* _Collected data entries_

——————

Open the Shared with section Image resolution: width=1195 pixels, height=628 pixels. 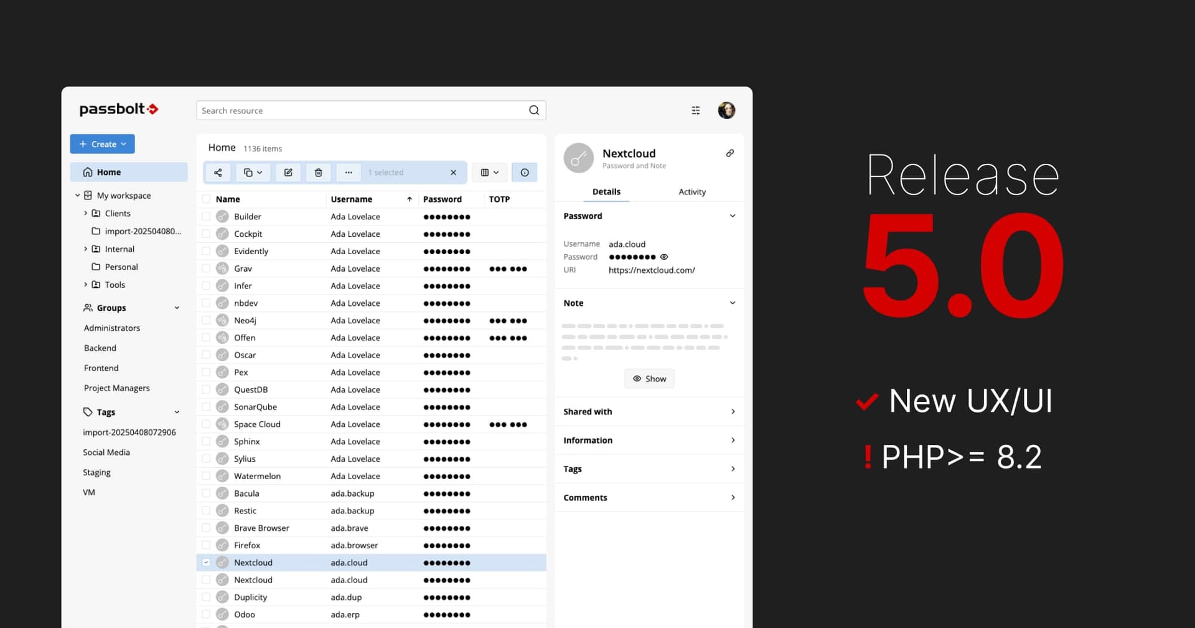pos(649,411)
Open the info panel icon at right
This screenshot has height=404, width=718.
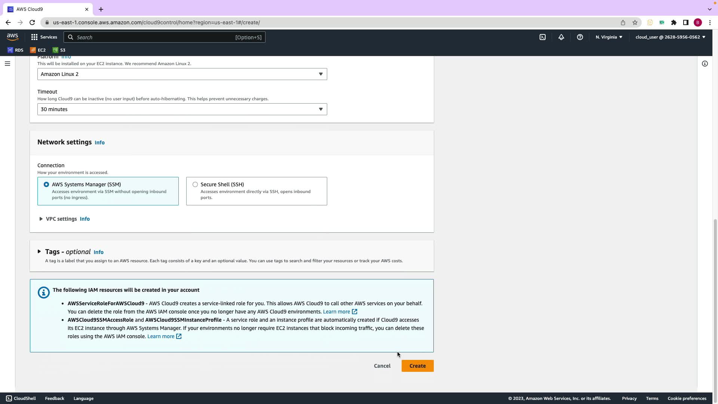pos(705,64)
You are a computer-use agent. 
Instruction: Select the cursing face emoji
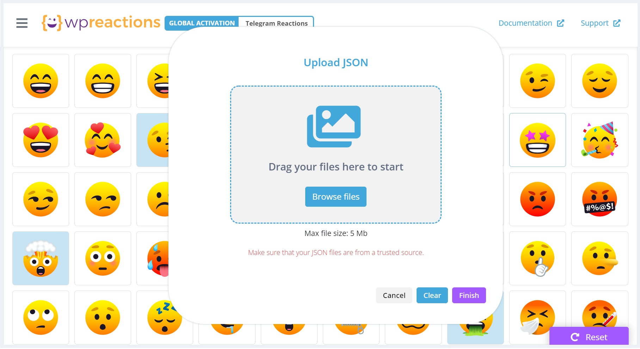click(599, 199)
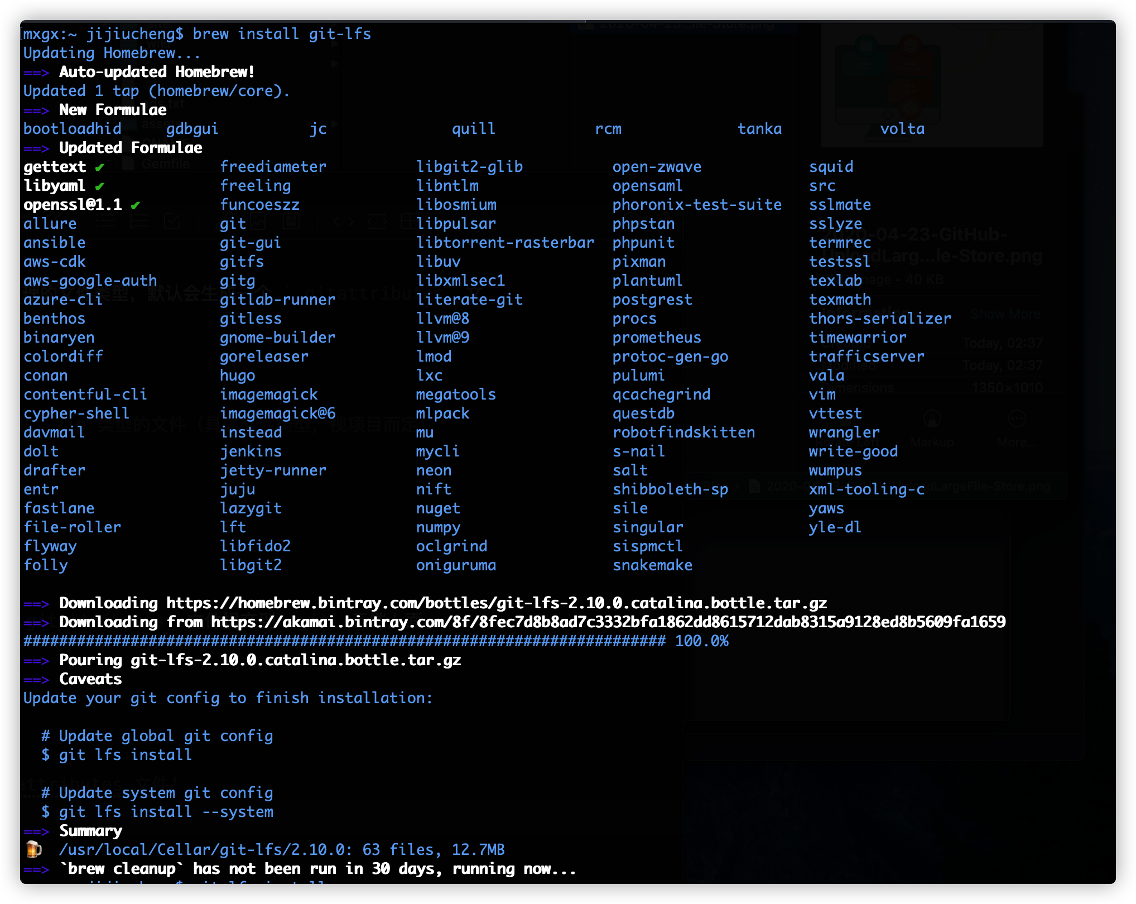Click the task list icon in the markdown toolbar
This screenshot has width=1136, height=904.
172,220
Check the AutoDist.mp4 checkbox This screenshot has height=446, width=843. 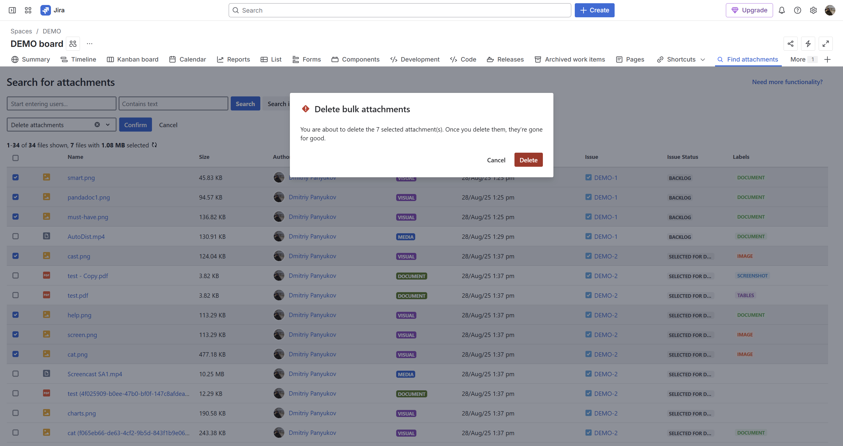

——————

* _Exercise aim_
In the data above, find the line containing "You are a computer-use agent.", then output it and every later line exactly, without the pictures.

* _Task result_
You are a computer-use agent. 
Instruction: Select the cursing face emoji
click(599, 199)
Click the task list icon in the markdown toolbar
This screenshot has width=1136, height=904.
172,220
Check the AutoDist.mp4 checkbox This screenshot has height=446, width=843. 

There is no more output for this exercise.